ごろりんブログ

雫石鉄也のブログ

記憶にございません!

2020年06月08日 | 映画みたで

監督 三谷幸喜
出演 中井貴一、ディーン・フジオカ、小池栄子、石田ゆり子、草刈正雄

 三谷幸喜の最新作だが、最高傑作ではけっしてない。三谷も老いたのではないか。ドラマに疾走感がなく、もたついた印象が残った。記憶喪失した男が総理であったというアイデアは面白いが、そのアイデアを生かしていない。
 黒田啓介は病院のベッドで目覚める。どうも頭に石をぶつけられて記憶喪失になったらしい。自分がだれでここはどこか何も判らない。黒田は自分がこの国の首相であることが判る。この秘密を知るのは3人の秘書官だけ。黒田は支持率2.3パーセントという憲政史上最悪の首相であった。
 と、いう話だが、黒田首相の内面にスポットを当て、どうも、黒田自身が記憶喪失を契機に心を入れ替えて、良い首相になってやろうと努力しはじめる。

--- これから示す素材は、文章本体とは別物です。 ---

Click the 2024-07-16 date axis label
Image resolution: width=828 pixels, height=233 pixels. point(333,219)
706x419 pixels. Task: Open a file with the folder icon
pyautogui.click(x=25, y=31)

こういう話ではなく、記憶喪失でなんも判らん男をを周りがよってたかって、曲がりなりにも首相を務めさせるドタバタを描いた方が、いかもに三谷喜劇だと思うのだが。
 ところどころに、某国の某首相をほうふつとさせるシーンや、某首相夫人を皮肉っている所もあったりして笑わせられるが、これらはくすぐりで笑わせられるだけでお話がおかしくって笑うのではない。